**WHAT TO DO**: Rewrite the material from the line with "Open the Monday 10:56 Workout chevron" to the line with "point(32,493)", replacing "icon" with "symbol" and leaving everything else unchanged.

++++ RAW DATA ++++

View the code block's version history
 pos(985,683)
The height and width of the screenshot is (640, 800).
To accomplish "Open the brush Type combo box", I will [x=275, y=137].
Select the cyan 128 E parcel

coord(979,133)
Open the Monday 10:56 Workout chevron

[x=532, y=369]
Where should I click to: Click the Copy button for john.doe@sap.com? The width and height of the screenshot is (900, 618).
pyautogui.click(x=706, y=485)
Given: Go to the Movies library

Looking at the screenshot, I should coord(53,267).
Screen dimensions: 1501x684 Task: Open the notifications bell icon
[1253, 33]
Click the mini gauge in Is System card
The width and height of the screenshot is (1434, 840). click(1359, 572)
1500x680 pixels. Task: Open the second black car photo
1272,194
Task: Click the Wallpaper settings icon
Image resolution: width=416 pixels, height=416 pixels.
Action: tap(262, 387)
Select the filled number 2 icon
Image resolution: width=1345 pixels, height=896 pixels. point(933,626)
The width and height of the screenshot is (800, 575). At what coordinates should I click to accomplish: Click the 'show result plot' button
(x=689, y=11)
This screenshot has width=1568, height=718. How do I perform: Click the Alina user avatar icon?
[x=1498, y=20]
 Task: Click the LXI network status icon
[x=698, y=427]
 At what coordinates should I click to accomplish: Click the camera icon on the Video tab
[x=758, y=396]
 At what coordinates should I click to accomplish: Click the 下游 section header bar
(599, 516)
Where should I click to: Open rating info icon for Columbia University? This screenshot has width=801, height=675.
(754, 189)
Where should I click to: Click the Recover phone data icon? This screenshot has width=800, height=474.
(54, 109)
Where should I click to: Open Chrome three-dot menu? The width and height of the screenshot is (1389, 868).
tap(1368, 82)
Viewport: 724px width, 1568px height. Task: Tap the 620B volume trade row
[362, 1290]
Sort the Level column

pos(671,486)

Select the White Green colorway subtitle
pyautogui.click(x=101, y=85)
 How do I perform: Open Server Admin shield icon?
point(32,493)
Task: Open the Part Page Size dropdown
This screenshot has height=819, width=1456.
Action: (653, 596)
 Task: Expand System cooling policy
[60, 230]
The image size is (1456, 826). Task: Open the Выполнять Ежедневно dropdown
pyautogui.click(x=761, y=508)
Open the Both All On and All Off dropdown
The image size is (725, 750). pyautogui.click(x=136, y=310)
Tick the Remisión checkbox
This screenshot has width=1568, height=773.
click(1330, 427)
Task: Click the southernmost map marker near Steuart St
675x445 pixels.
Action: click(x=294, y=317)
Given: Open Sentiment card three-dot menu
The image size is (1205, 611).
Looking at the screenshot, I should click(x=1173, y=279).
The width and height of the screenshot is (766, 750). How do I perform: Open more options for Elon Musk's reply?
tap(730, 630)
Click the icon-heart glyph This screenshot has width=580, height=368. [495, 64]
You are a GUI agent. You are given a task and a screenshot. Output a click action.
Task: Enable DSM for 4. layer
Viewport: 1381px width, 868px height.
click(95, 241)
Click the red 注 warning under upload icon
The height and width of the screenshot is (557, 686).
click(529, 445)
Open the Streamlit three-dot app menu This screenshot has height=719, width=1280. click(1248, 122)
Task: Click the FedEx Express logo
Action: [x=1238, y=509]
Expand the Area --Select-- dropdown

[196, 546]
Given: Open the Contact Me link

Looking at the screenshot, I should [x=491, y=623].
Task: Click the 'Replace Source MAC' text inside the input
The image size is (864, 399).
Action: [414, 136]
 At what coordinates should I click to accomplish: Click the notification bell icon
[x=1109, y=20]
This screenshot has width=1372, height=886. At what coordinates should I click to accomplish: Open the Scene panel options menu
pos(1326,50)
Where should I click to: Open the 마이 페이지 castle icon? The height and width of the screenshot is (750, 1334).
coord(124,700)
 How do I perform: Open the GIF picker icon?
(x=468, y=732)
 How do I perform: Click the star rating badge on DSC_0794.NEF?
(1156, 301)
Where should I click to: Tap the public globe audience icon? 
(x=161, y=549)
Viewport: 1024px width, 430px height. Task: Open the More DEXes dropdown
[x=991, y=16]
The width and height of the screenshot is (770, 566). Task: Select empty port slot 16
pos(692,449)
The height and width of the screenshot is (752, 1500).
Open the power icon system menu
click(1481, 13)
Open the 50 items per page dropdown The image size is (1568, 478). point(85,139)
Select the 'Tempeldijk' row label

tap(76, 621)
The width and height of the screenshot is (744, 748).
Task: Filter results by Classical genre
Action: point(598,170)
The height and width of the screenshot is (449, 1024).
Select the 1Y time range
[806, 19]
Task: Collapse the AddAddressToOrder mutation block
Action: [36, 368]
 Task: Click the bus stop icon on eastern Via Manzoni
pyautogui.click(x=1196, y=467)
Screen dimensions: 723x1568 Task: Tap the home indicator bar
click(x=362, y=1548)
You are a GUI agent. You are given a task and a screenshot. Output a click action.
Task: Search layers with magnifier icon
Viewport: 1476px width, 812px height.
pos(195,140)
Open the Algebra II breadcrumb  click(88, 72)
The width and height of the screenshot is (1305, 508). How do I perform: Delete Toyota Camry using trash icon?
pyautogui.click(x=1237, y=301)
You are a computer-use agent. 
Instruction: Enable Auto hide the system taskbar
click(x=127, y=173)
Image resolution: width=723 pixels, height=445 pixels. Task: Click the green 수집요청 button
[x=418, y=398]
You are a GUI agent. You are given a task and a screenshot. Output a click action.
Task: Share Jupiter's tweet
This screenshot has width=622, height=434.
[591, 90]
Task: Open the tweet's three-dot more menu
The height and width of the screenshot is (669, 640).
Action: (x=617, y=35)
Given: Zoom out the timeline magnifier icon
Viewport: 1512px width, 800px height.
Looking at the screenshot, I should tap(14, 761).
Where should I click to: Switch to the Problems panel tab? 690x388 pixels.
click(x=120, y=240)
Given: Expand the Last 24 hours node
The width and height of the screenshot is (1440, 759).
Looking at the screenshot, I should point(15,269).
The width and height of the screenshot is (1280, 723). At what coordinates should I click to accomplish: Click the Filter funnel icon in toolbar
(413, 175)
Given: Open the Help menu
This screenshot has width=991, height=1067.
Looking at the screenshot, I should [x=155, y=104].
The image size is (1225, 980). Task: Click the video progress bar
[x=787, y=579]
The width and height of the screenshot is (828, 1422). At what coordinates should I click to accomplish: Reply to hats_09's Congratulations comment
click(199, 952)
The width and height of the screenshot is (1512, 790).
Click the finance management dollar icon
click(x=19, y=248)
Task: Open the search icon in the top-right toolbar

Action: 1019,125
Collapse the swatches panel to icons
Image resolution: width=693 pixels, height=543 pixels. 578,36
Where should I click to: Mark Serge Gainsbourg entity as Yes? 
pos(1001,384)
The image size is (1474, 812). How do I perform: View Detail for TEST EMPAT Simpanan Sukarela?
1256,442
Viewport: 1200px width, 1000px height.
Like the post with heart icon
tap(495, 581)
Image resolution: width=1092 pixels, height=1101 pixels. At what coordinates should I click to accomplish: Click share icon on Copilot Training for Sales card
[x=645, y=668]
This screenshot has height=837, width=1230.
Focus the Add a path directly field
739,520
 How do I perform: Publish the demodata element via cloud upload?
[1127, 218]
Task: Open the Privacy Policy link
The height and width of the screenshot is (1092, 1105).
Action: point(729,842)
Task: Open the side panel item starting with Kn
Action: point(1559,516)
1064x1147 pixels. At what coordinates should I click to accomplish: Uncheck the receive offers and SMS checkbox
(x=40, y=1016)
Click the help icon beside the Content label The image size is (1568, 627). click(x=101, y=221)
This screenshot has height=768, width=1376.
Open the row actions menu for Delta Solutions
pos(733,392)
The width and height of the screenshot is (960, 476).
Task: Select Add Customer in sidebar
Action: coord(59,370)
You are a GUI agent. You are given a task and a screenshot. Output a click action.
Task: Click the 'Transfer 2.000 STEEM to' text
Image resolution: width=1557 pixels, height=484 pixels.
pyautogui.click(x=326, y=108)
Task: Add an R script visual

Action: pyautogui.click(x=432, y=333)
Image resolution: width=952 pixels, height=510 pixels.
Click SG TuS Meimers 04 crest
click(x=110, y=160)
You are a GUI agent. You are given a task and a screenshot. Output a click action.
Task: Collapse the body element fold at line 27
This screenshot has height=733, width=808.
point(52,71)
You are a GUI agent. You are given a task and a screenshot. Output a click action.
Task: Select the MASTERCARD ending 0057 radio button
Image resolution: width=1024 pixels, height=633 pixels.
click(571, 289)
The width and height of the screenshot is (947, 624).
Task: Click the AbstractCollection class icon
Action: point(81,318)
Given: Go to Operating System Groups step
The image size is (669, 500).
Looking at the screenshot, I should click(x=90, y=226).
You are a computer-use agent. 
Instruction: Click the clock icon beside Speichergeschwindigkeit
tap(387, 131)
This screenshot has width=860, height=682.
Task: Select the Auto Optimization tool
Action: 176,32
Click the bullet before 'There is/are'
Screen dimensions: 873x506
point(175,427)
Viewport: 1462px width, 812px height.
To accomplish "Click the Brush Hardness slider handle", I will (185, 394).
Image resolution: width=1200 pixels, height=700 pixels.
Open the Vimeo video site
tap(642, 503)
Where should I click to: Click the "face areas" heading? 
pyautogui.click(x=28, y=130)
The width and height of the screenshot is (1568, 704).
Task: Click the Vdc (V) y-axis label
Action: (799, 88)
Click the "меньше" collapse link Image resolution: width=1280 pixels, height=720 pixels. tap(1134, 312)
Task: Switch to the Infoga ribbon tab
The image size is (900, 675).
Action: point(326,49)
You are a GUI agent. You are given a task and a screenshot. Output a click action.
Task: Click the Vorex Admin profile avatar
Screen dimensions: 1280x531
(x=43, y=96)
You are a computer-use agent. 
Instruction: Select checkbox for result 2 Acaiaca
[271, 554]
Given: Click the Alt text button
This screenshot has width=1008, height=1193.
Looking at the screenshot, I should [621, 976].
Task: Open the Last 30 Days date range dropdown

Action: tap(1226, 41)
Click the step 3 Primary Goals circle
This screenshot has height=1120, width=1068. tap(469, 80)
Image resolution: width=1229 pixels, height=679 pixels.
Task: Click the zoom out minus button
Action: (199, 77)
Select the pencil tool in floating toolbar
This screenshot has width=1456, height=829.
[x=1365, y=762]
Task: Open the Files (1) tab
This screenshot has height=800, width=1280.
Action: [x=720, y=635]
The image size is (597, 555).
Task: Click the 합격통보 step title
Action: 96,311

++++

**EXERCISE RESULT**:
Open the Monday 10:56 Workout chevron

[x=532, y=369]
Where should I click to: Click the Copy button for john.doe@sap.com? The width and height of the screenshot is (900, 618).
pyautogui.click(x=706, y=485)
Given: Go to the Movies library

Looking at the screenshot, I should coord(53,267).
Screen dimensions: 1501x684 Task: Open the notifications bell symbol
[1253, 33]
Click the mini gauge in Is System card
The width and height of the screenshot is (1434, 840). click(1359, 572)
1500x680 pixels. Task: Open the second black car photo
1272,194
Task: Click the Wallpaper settings symbol
Image resolution: width=416 pixels, height=416 pixels.
Action: tap(262, 387)
Select the filled number 2 symbol
Image resolution: width=1345 pixels, height=896 pixels. point(933,626)
The width and height of the screenshot is (800, 575). At what coordinates should I click to accomplish: Click the 'show result plot' button
(x=689, y=11)
This screenshot has width=1568, height=718. How do I perform: Click the Alina user avatar symbol?
[x=1498, y=20]
 Task: Click the LXI network status symbol
[x=698, y=427]
 At what coordinates should I click to accomplish: Click the camera symbol on the Video tab
[x=758, y=396]
 At what coordinates should I click to accomplish: Click the 下游 section header bar
(599, 516)
Where should I click to: Open rating info symbol for Columbia University? This screenshot has width=801, height=675.
(754, 189)
Where should I click to: Click the Recover phone data symbol? This screenshot has width=800, height=474.
(54, 109)
Where should I click to: Open Chrome three-dot menu? The width and height of the screenshot is (1389, 868).
tap(1368, 82)
Viewport: 724px width, 1568px height. Task: Tap the 620B volume trade row
[362, 1290]
Sort the Level column

pos(671,486)

Select the White Green colorway subtitle
pyautogui.click(x=101, y=85)
 How do I perform: Open Server Admin shield symbol?
point(32,493)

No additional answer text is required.